口内全てを舐め上げられるような行為は、正直言って気持ちが良い。なんだか頭がぼーっとしてくる。
突然の深いキスに、もう、息が止まっちゃいそう。というか、止まる。
「杏、息して?」
絡められていた舌を離し、少し唇を浮かしながら、色気たっぷりに快斗君が言う。
そんなこと言われても、いつ息していいかもわかんない。
必死で首を横にふると、快斗君は苦笑して唇を離した。
「このチョコ、うめぇな。ごちそーさん」
そう言って、最後にぺろりと唇を舐められた。
「…死んじゃう」
色々と力尽きた私は、快斗君の太ももに頭を乗っけたまま、両手で顔を覆った。でもきっと、耳まで熱くなっているから、照れているのはバレバレなんだろう。

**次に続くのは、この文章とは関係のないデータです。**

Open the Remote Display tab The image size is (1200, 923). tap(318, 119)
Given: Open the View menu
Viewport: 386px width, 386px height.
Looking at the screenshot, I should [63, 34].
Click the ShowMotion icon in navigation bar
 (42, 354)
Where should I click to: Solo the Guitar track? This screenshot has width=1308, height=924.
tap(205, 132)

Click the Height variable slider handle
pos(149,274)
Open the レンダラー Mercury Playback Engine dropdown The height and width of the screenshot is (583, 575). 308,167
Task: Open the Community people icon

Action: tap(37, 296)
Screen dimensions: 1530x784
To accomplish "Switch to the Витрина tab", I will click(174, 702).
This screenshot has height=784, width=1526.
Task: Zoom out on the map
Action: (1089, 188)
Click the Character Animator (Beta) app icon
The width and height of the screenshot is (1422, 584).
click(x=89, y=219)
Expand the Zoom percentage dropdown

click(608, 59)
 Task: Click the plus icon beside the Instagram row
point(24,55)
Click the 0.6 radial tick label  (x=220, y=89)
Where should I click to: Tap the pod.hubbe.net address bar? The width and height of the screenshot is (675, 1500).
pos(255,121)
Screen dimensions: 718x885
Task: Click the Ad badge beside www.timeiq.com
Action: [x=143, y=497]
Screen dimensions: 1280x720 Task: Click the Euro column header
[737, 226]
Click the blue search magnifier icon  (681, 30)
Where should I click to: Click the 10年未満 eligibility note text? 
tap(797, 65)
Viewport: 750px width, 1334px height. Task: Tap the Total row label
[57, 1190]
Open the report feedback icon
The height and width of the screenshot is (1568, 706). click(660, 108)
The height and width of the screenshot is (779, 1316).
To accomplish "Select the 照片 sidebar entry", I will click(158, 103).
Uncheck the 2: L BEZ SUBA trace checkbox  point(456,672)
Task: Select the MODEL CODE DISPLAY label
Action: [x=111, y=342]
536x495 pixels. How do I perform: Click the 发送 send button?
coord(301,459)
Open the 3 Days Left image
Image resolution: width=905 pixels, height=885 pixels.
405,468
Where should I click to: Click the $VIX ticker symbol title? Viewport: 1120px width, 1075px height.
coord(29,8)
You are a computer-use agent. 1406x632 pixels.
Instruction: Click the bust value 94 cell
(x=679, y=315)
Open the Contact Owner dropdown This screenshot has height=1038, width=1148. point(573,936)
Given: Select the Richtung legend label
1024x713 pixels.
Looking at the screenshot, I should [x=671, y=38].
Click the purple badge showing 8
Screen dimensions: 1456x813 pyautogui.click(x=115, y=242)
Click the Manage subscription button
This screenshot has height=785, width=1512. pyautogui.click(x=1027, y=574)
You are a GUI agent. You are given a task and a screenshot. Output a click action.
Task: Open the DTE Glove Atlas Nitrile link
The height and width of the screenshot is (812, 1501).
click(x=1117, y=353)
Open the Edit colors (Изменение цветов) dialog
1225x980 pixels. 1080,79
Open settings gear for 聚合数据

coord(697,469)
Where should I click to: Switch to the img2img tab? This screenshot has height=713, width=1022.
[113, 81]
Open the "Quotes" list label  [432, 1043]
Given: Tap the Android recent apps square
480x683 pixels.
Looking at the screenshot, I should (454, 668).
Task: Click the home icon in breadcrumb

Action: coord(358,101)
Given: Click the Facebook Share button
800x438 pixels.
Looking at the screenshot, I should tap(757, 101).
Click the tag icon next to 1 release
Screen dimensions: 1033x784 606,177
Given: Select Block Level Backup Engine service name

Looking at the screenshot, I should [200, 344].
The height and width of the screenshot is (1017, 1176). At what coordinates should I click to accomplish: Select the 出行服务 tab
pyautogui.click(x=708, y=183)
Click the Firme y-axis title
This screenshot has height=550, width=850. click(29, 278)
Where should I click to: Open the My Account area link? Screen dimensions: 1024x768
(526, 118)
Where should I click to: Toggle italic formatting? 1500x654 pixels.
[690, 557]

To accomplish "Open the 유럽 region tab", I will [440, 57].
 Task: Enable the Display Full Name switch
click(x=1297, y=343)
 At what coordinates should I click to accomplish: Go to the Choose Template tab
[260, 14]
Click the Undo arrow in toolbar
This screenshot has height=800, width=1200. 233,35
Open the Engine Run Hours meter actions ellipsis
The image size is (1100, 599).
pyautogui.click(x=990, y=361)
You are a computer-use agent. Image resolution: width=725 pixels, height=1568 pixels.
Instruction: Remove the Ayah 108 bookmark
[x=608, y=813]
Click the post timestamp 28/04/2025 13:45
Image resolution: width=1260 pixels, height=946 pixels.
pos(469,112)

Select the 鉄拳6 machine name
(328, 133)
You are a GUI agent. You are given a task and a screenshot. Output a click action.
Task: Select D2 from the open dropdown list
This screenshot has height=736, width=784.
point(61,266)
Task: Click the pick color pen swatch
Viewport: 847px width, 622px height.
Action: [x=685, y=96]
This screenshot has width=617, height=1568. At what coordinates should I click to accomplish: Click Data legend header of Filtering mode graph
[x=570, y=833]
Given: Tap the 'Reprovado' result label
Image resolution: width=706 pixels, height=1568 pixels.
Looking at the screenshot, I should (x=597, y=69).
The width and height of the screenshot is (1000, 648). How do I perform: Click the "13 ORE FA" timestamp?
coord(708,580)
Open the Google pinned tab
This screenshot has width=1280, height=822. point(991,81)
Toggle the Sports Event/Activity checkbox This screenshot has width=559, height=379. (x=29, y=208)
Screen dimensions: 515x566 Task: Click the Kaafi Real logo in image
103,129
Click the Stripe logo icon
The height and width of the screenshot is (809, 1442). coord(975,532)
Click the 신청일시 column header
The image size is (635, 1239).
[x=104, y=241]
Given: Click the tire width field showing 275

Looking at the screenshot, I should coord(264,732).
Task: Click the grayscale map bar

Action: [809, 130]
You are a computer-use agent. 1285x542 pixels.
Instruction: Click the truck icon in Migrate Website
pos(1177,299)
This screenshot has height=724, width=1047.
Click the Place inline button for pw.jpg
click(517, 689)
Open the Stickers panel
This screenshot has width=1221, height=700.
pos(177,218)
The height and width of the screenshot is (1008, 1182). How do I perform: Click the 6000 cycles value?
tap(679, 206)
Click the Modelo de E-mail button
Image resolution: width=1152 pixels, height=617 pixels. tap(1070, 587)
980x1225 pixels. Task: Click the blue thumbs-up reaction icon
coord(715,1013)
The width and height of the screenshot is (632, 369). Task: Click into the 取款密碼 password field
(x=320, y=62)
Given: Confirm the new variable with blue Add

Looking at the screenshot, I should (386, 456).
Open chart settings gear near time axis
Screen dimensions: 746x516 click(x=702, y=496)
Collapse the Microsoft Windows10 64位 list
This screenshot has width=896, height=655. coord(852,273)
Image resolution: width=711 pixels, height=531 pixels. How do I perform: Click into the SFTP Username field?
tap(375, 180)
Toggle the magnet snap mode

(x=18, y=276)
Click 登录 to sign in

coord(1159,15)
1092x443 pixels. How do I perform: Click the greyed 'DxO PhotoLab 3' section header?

快斗君は「だいじょーぶかー?」なんて笑みを含んだ声で言いながら、私の髪を優しく撫でている。撫で方が上手くて気持ちいい。このテクニシャンめ。
「いっぱいいっぱいな杏も可愛くて襲っちゃいたくなるから、早くチューも慣れようなー。もっかいチョコ食う?」
「…も、お腹いっぱいです」
私のギブアップ宣言に、快斗君はケタケタと笑っていた。
結局、映画の内容なんて、最後まで頭に全く入って来ませんでした…。